Table 3 shows the individual training and testing accuracy, loss, precision, recall, and F1 scores for all four classes considered in this study. The accuracy comparison for the individual models is shown in
Figure 8. It can be observed that the fusion models outperform the individual models as the predictions in the individual models are based on both the modality data. It can also be noticed that the accuracy of early fusion is slightly higher than the late fusion models as in this case the fusion happens at the feature level which allows the interaction amongst the modalities. The confusion matrices are also plotted for all the frameworks and are shown in
Figure 9.
The fusion model is trained for 300 epochs, and accuracy and loss curves are analyzed and provides better performance than individual models.

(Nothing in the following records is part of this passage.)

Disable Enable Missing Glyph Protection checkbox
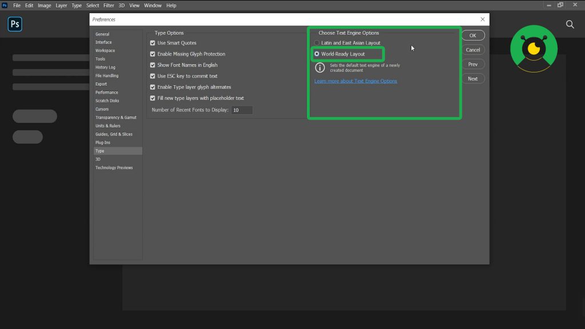 [x=153, y=54]
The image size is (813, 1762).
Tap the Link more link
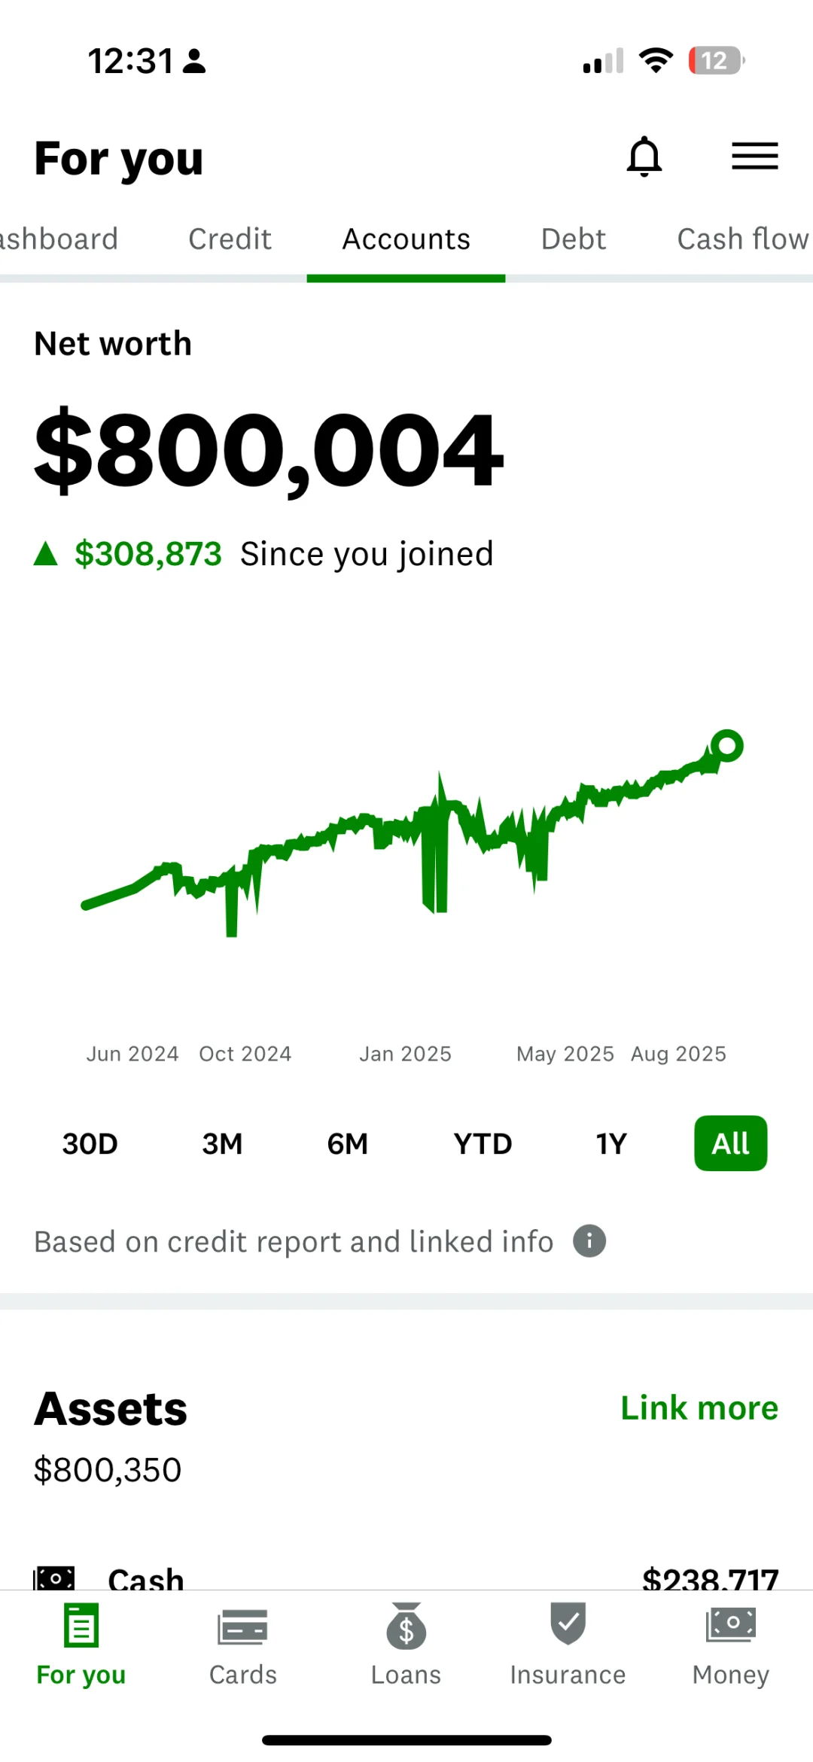point(699,1408)
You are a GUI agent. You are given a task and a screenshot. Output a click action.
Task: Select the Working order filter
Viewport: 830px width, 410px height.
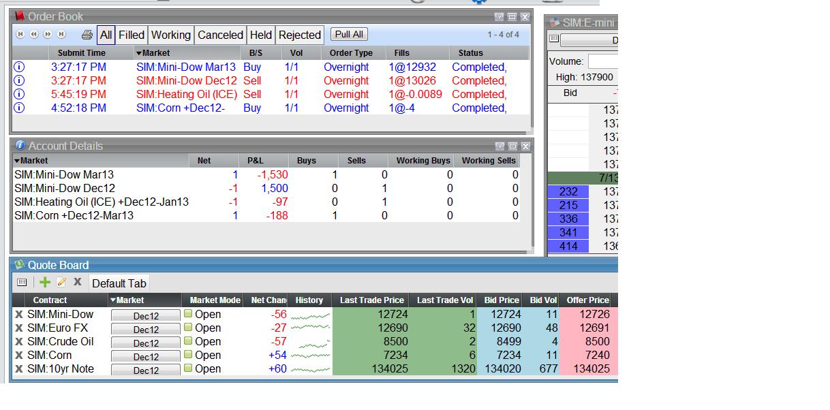(170, 35)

It is evident from the confusion matrices that the false positives and false negatives obtained from the fusion models are considerably lower than the individual models. Hence it can be concluded that the fusion models are outperforming the individual models. Also, the higher testing accuracy of the fusion models demonstrates that the resultant fusion system is more robust and reliable than individual models and performs the task of gas identification and classification with superiority. Analytically, false positives and false negatives appear due to various aspects of the model and data. Primary reason could be the mixing of gases to an extent which makes it difficult for the model to clearly classify. The majority of the false predictions are arriving because of moderate probability of predicting a class. A model can be trained rigorously using the more and varied data samples to solve the false prediction due to boundary line probabilities.